YOUR TASK: Copy exactly the line that contains "View the reaction count of 7" plus all remaining lines of the data, and leave out every line before it.

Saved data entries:
:::

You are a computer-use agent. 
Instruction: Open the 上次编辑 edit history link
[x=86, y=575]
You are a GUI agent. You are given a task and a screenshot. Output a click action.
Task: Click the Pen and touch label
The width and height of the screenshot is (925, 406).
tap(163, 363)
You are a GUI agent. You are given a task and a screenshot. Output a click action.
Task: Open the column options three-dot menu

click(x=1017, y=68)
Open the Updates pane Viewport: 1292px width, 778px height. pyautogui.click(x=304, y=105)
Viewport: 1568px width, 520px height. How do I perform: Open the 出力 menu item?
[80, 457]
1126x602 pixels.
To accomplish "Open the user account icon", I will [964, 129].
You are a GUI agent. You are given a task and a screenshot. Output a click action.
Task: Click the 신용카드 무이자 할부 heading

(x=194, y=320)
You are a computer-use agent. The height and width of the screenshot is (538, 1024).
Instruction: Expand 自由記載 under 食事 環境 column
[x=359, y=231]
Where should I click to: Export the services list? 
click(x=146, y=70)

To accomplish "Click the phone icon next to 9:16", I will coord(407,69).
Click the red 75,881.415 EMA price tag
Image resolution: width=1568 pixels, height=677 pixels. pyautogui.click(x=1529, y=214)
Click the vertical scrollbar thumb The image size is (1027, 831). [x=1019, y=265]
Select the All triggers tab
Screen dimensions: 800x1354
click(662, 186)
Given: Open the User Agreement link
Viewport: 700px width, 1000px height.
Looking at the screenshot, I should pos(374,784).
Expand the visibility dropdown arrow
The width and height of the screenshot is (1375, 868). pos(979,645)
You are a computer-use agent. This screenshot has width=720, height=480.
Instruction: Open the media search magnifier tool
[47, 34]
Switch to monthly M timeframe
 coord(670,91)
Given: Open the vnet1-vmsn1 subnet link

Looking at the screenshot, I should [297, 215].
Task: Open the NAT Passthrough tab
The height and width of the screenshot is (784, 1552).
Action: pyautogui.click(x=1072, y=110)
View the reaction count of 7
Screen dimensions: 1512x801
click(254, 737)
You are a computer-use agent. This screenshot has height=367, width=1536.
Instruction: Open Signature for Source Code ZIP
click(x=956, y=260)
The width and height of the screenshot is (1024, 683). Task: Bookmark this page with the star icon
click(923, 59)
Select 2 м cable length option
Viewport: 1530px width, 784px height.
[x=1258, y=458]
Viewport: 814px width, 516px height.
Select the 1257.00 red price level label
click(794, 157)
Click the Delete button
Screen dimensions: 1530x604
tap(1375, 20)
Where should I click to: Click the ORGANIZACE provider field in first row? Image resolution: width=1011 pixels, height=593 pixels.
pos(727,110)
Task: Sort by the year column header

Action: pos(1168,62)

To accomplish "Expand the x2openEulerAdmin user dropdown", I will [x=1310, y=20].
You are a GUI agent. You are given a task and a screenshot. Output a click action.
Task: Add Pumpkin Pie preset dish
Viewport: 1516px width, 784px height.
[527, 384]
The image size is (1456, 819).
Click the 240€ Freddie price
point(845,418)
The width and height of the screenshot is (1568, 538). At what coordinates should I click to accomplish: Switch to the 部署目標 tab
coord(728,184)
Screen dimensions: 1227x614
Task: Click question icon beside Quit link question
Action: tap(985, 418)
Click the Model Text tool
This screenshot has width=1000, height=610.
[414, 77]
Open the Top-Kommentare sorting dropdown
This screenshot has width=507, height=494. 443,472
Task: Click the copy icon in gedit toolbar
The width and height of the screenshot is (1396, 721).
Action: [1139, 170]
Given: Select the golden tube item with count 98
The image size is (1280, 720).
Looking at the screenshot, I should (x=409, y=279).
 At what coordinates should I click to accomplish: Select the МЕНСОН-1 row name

:::

SOLVED EXERCISE:
View the reaction count of 7
Screen dimensions: 1512x801
click(254, 737)
You are a computer-use agent. This screenshot has height=367, width=1536.
Instruction: Open Signature for Source Code ZIP
click(x=956, y=260)
The width and height of the screenshot is (1024, 683). Task: Bookmark this page with the star icon
click(923, 59)
Select 2 м cable length option
Viewport: 1530px width, 784px height.
[x=1258, y=458]
Viewport: 814px width, 516px height.
Select the 1257.00 red price level label
click(794, 157)
Click the Delete button
Screen dimensions: 1530x604
tap(1375, 20)
Where should I click to: Click the ORGANIZACE provider field in first row? Image resolution: width=1011 pixels, height=593 pixels.
pos(727,110)
Task: Sort by the year column header

Action: pos(1168,62)

To accomplish "Expand the x2openEulerAdmin user dropdown", I will [x=1310, y=20].
You are a GUI agent. You are given a task and a screenshot. Output a click action.
Task: Add Pumpkin Pie preset dish
Viewport: 1516px width, 784px height.
[527, 384]
The image size is (1456, 819).
Click the 240€ Freddie price
point(845,418)
The width and height of the screenshot is (1568, 538). At what coordinates should I click to accomplish: Switch to the 部署目標 tab
coord(728,184)
Screen dimensions: 1227x614
Task: Click question icon beside Quit link question
Action: tap(985, 418)
Click the Model Text tool
This screenshot has width=1000, height=610.
[414, 77]
Open the Top-Kommentare sorting dropdown
This screenshot has width=507, height=494. 443,472
Task: Click the copy icon in gedit toolbar
The width and height of the screenshot is (1396, 721).
Action: [1139, 170]
Given: Select the golden tube item with count 98
The image size is (1280, 720).
Looking at the screenshot, I should (x=409, y=279).
 At what coordinates should I click to accomplish: Select the МЕНСОН-1 row name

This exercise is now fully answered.